King Solomon's Mines (Barnes & Noble Classics Series) Page 3
Critical Reaction
King Solomon’s Mines was an impressive popular success, with more than 30,000 copies sold in Britain in its first year of publication, 1885. Among its enthusiastic readers were the future American president Theodore Roosevelt (1858-1919), Britain’s prime minister William Ewart Gladstone (1809-1898), and a precocious English eleven-year-old, Winston Churchill (1874-1965). King Solomon’s Mines also received generally glowing reviews. The poet and scholar Andrew Lang ( 1844-1912) in the Saturday Review praised Haggard’s “very remarkable and uncommon powers of invention and the gift of ‘vision’.” Lang separated Haggard from the “hack book-makers for boys” who wrote books based on other books they had read, instead of real-life experience. However, the London Church Quarterly Review dissented, complaining about the narrative, which “trembles on the verge of sensuality” and contains “indiscriminate and individual slaughter, whole corpses and dismembered limbs, skulls and bones, duels and suicide, torture and treachery, witchcraft and madness.”
Some reviews of the American edition of the book, which appeared in 1886, were even more equivocal. The Dial, while appreciating the excitement of the tale, complained about the “crudeness of many of Mr. Haggard’s sentences.” A Boston publication, Literary World, even made a punning reference to the novelist’s name: “The book reeks with brutality and suffering, and enough to make the reader as haggard as its author.” Affectionate joshing and parodies by Haggard’s friends and readers appeared as a sign of the book’s striking novelty. The minor nineteenth-century poet James Kenneth Stephen (1859-1892) penned “To R. K.” some humorous doggerel that was published in the Cambridge Review and later collected in his Lapsus Calami (Cambridge: Macmillan and Bowes, 1891):
When mankind shall be delivered
From the clash of magazines,
And the inkstand shall be shivered
Into countless smithereens:
When there stands a muzzled stripling,
Mute, beside a muzzled bore:
When the Rudyards cease from kipling
And the Haggards Ride no more.
Rudyard Kipling himself, a friend to both Haggard and Andrew Lang, also penned a humorous verse in 1889 in homage to them. As reprinted in The Letters of Rudyard Kipling (Vol. 1, 1872-1889, Iowa City: University of Iowa Press, 1990), Kipling’s verse, written in the style of the American western author Bret Harte (1836-1902), conjured up the notion of a lecture tour that Haggard and Lang might one day make to the United States:
I reside at Table Mountain and my name is Truthful James
I am not versed in lecturin’ or other sinful games.

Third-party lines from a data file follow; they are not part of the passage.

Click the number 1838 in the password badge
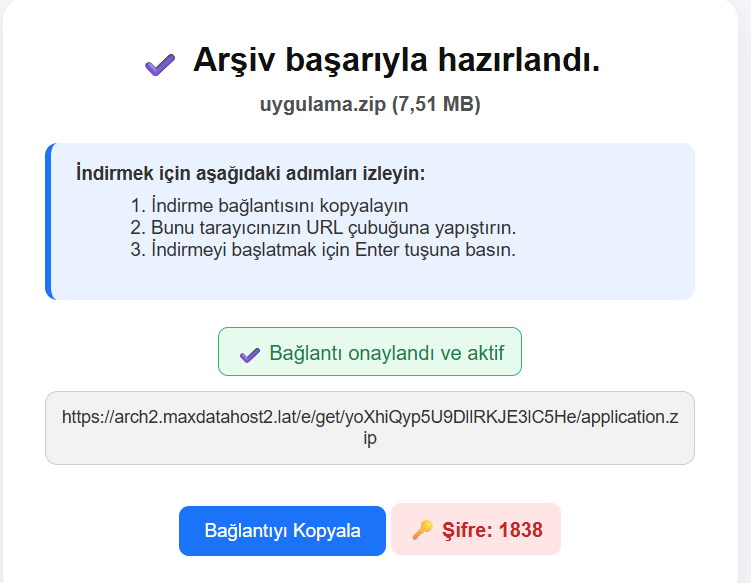Image resolution: width=751 pixels, height=583 pixels. 521,530
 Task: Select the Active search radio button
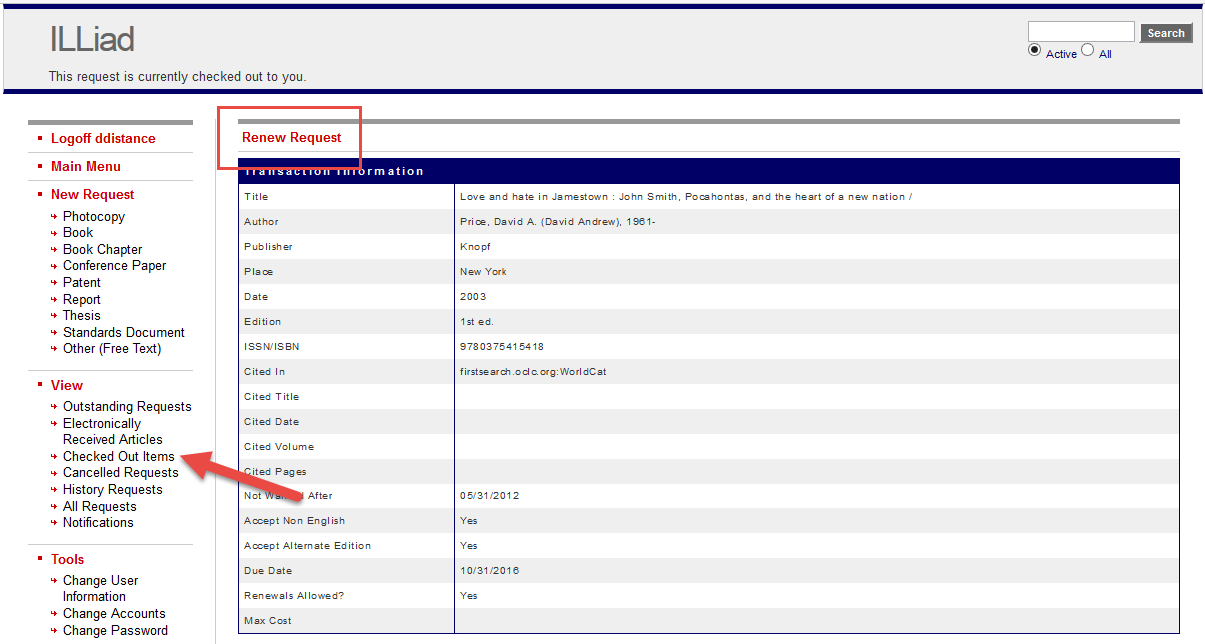[1035, 49]
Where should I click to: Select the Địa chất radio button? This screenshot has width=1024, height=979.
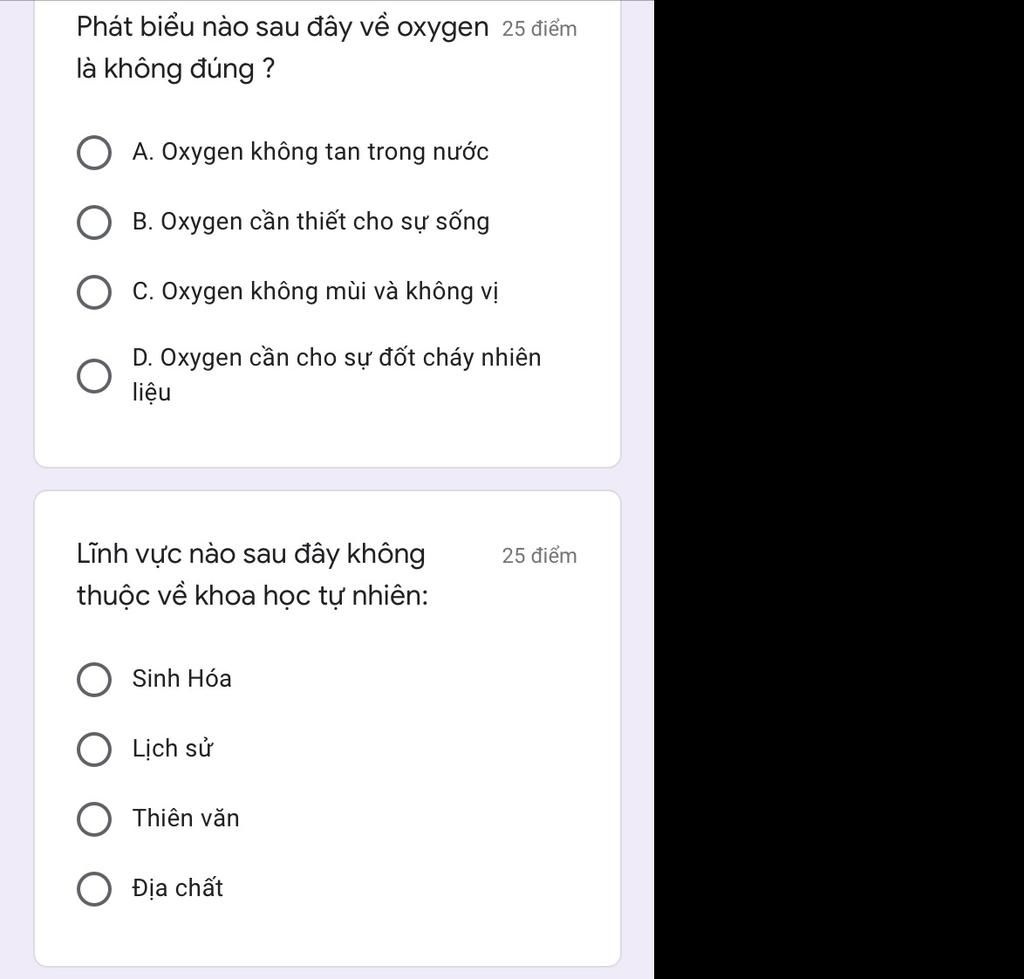[94, 889]
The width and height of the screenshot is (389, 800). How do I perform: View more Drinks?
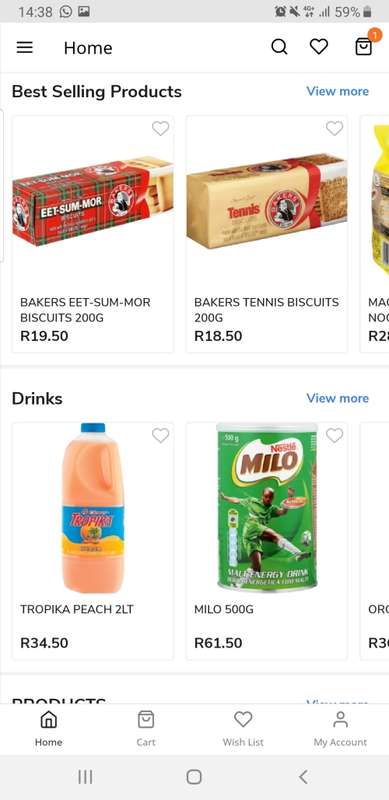pyautogui.click(x=337, y=398)
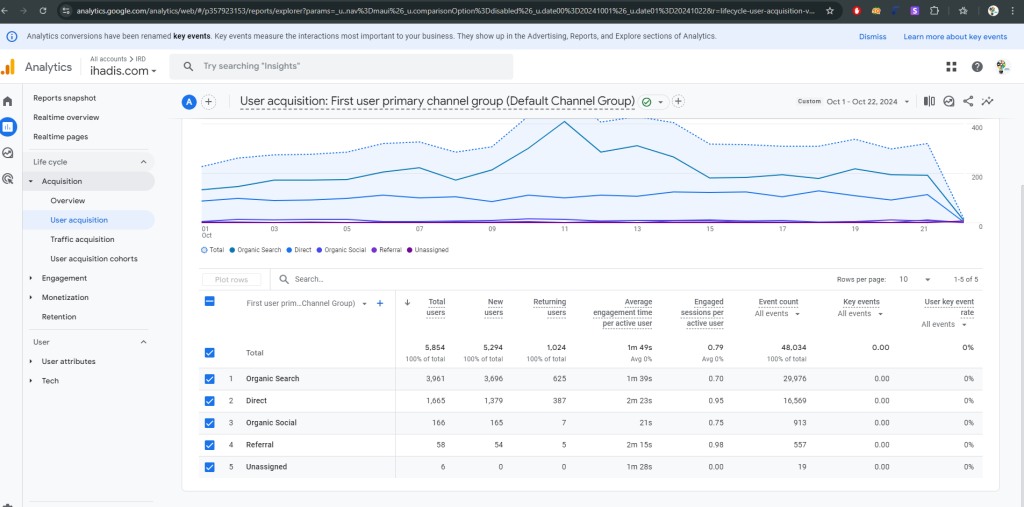Image resolution: width=1024 pixels, height=507 pixels.
Task: Click the Help question mark icon
Action: (976, 67)
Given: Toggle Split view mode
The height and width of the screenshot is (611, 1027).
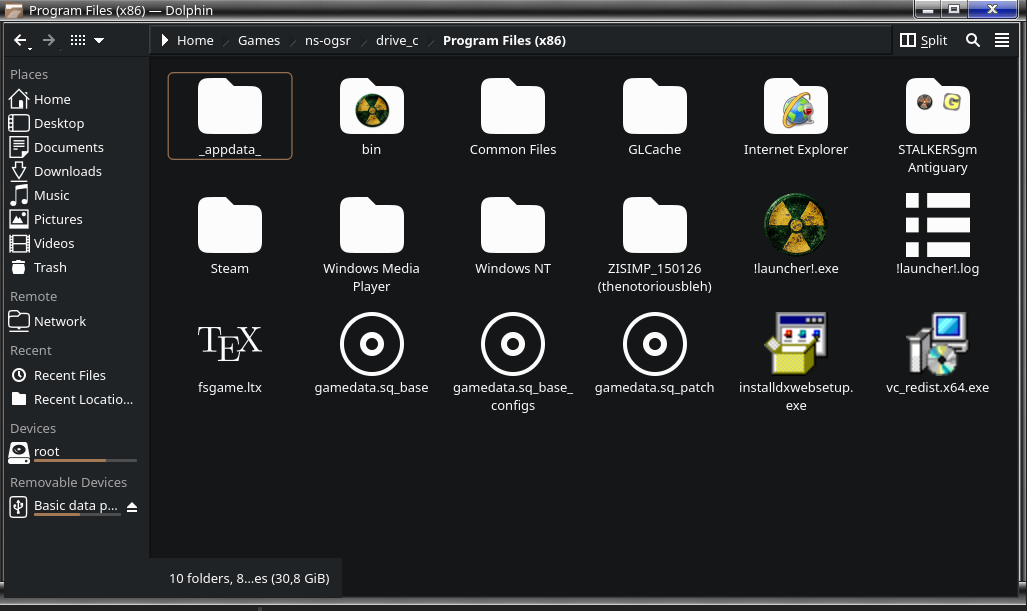Looking at the screenshot, I should point(923,40).
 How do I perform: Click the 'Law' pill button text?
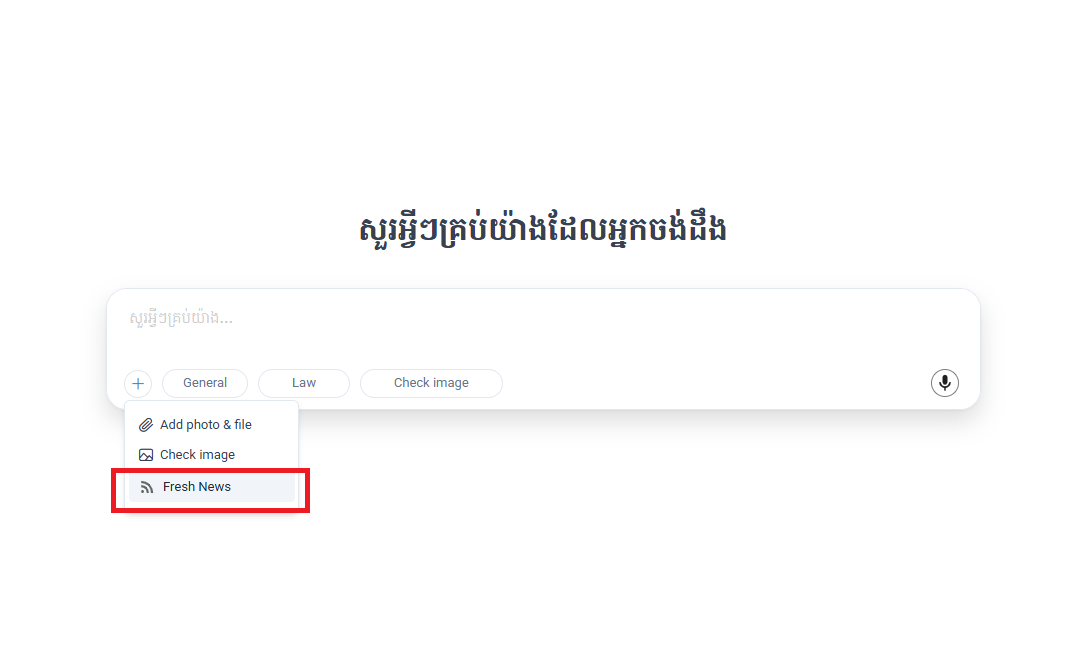pos(304,383)
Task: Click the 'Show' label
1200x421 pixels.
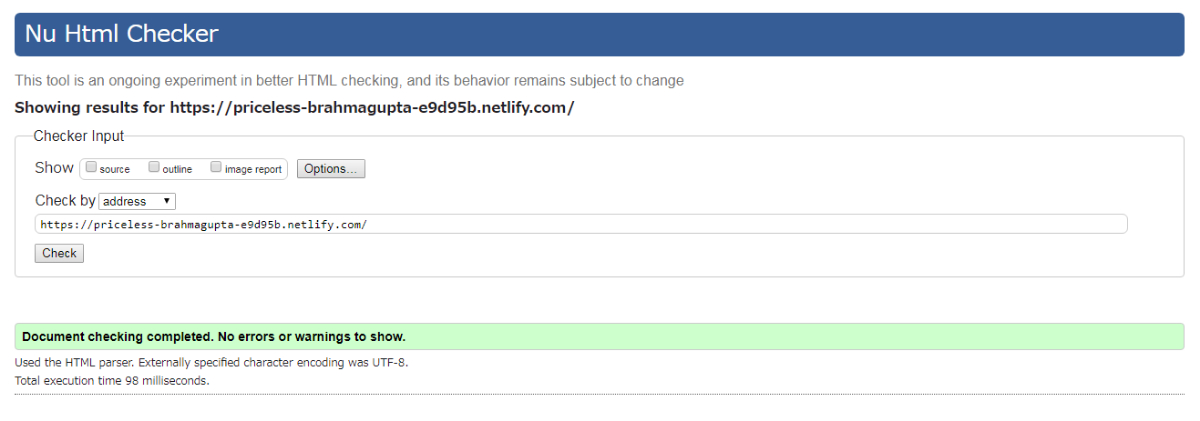Action: [54, 168]
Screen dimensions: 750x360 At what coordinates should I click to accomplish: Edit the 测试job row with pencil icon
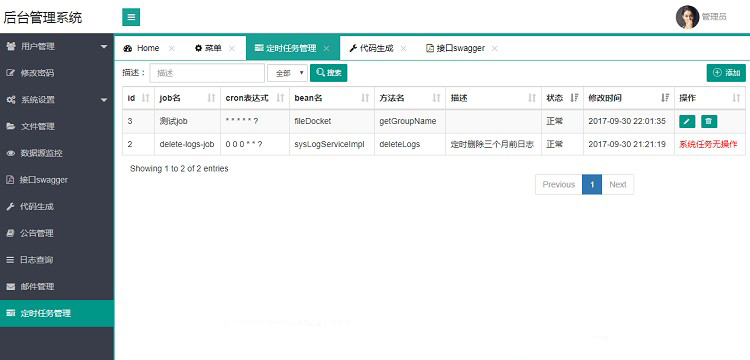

You will please refrain from shooting while my simple lyre I twang
To the tale of Mister Haggard and his partner Mister Lang....
In the ears of Mister Haggard whom they hailed as Mister Lang
The societies of Boston ethnologically sang
And they spoke of creature-legends, and of totem, myth, and sign
And the stricter laws of Metre—Mister Haggard answered ‘Nem.’
Sir Henry Chartres Biron (1863-1940) wrote a more ambitious, book-length parody, King Solomon’s Wives; or, The Phantom Mines, under the pseudonym Hyder Ragged (London: Vizetelly and Company, 1887). The Hyder Ragged parody describes a trip across a desert and an encounter with King Twosh. King Solomon’s Treasures, John De Morgan’s American parody, also appeared in 1887 (New York: N. L. Munro). These and other parodies were reprinted in King Solomon’s Children (New York: Arno Press, 1978). Their existence is evidence of the strong and immediate impact of King Solomon’s Mines on readers on two continents and beyond.
After King Solomon’s Mines
Haggard quickly found himself a genuine literary celebrity after the success of King Solomon’s Mines. He hobnobbed with other literary personalities in London, attending tea parties and dinners at the home of the English poet, author, and critic Sir Edmund William Gosse (1849-1928). A preserved guest book attests that at one such gathering, Haggard rubbed elbows with such literary immortals as Thomas Hardy, Henry James, Walter Pater, and Robert Bridges. At another event at the Gosse home, Haggard was a guest alongside Sir Max Beerbohm, Aubrey Beardsley, and the painter Sir Lawrence Alma-Tadema.
Haggard did not permit his renown to interfere with his productivity, and he churned out a series of bestsellers. A partial list of novels he subsequently published includes She (1887), Jess (1887), Allan Quatermain (1887), A Tale of Three Lions (1887), Mr. Meeson’s Will (1888), Maiwa’s Revenge (1888), My Fellow Labourer and the Wreck of the Copeland (1888), Colonel Quaritch, V.C. (1888), Allan’s Wife (1889), Beatrice (1890), Eric Brighteyes (1891), Nada the Lily (1892), Montezuma’s Daughter (1893), The People of the Mist (1894), Joan Haste (1895), Heart of the World (1895), The Wizard (1896), Doctor Therne (1898), The Spring of Lion (1899), Lysbeth (1901), Pearl-Maiden (1903), Stella Fregelius (1904), Ayesha: The Return of She (1905), Benita: An African Romance (1906), Fair Margaret (1907), The Ghost Kings (1908), The Yellow God (1909), The Lady of Blossholme (1909), and Queen Sheba’s Ring (1909).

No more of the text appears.